Can you rewrite the paragraph in the forum thread that begins "With Photo Filter on the left" as a short list that keeps its main facts?

▶ **Provided passage**
========================================

Nuvia: don’t hold your breath

With the caveat that there are only just over 100 Geekbench entries for the 8 Elite (OnePlus PJZ110), and I am comparing phone soc and laptop ones, I thought it might be interesting to take a look at some charts showing areas of improvement between the 8 Elite, it’s predecessor and the competition.
Nice work!

But I really have to wonder... if you get to remove Object Detection from the A18P, why not remove Photo Filter from the SD4?

I don't actually want you to do that - my point is that this whole pussyfooting around the butthurt who cry foul because Apple implemented SME is ridiculous. The scores are what the scores are. If QC wants to bench higher on that subtest, they can damn well implement SME too.

It's valuable being able to see subtest scores, as that helps understand what's happening. Removing them though, that's a mug's game. We shouldn't be changing the goalposts.
 
Nice work!

But I really have to wonder... if you get to remove Object Detection from the A18P, why not remove Photo Filter from the SD4?

I don't actually want you to do that - my point is that this whole pussyfooting around the butthurt who cry foul because Apple implemented SME is ridiculous. The scores are what the scores are. If QC wants to bench higher on that subtest, they can damn well implement SME too.

It's valuable being able to see subtest scores, as that helps understand what's happening. Removing them though, that's a mug's game. We shouldn't be changing the goalposts.
I have a great deal of sympathy with this viewpoint. I think in my case I did it both ways just in case people wanted to know. In a situation where we wanted to know what the ipc change is, removing sme has some value probably. Other than that, I agree the device is what it is and should be treated as such.

Edit. I also find Qualcomm testing the 8 Elite vs the iPhone 16 using geekbench 6.2 a bit shady for this reason. 6.3 came out months before the iPhone release. Why should it be tested with an older version?
 
Last edited:
With the caveat that there are only just over 100 Geekbench entries for the 8 Elite (OnePlus PJZ110), and I am comparing phone soc and laptop ones, I thought it might be interesting to take a look at some charts showing areas of improvement between the 8 Elite, it’s predecessor and the competition.

This first chart shows the iso-clock ratio of the 8 Elite vs the 8 Gen 3 (OnePlus PJZ110 vs OnePlus CPH2583. AKA OnePlus 13 vs OnePlus 12)
With Photo Filter on the left and without on the right. No idea why Photo Filter has had such a huge jump. Working out the geomean, it’s about 11% improvement with Photo Filter and about 9% without.

Next comparing the 8 Elite to the X Elite (X1E84100). Again some areas of improvement but overall geomean of 1.5-2% improvement.

View attachment 32252

Lastly we can compare the A18 to the 8 Elite and X Elite. We can see an 11% difference in favour of the A18 vs the 8 Elite if we include Object Detection and 9% without it.
On the left with Object Detection and without it on the right.
A18 vs X Elite with Object Detection on the left and without it on the right. A18 leads by 13% with OD and by 11% without it.


So overall, it does seem like there has been a very big uplift for the 8 Elite vs the 8 Gen 3. Perhaps less so vs the X Elite, which makes me question how much changed between the two, although areas like Photo Filter have improved quite a bit.

========================================

▶ **Available data**
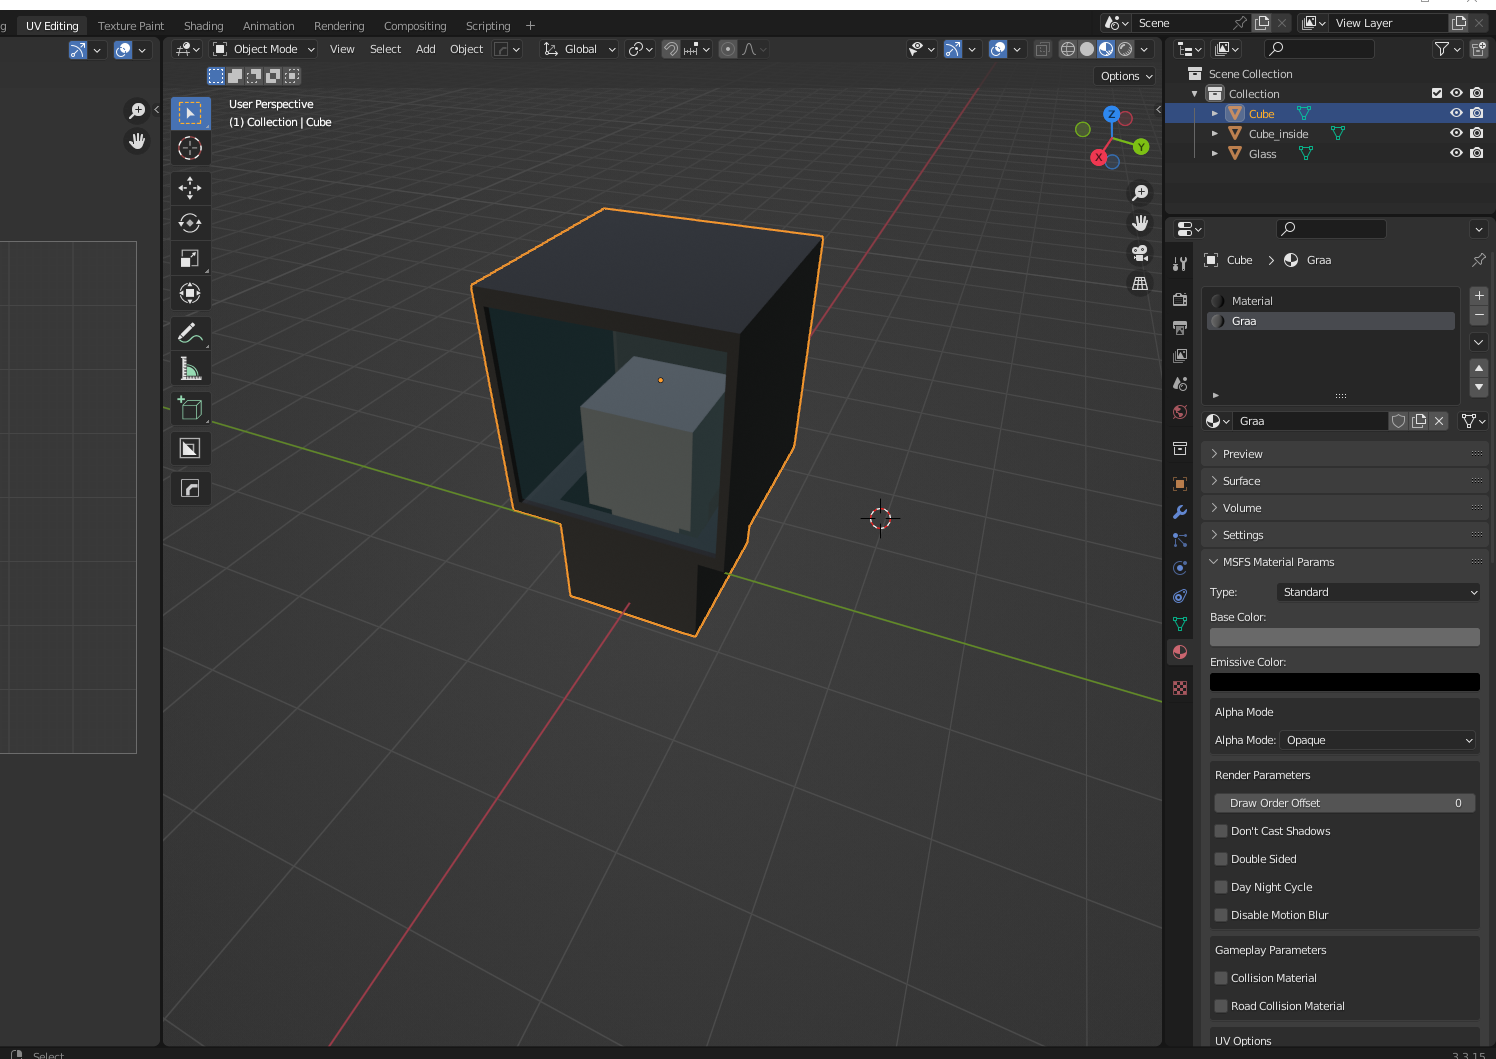Image resolution: width=1496 pixels, height=1059 pixels.
Task: Open the Select menu in the viewport header
Action: (385, 48)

========================================

▶ **The completed task**
- Left chart: with Photo Filter; right chart: without it.
- The reason for Photo Filter's huge jump is unknown.
- Geomean improvement: about 11% with Photo Filter, about 9% without.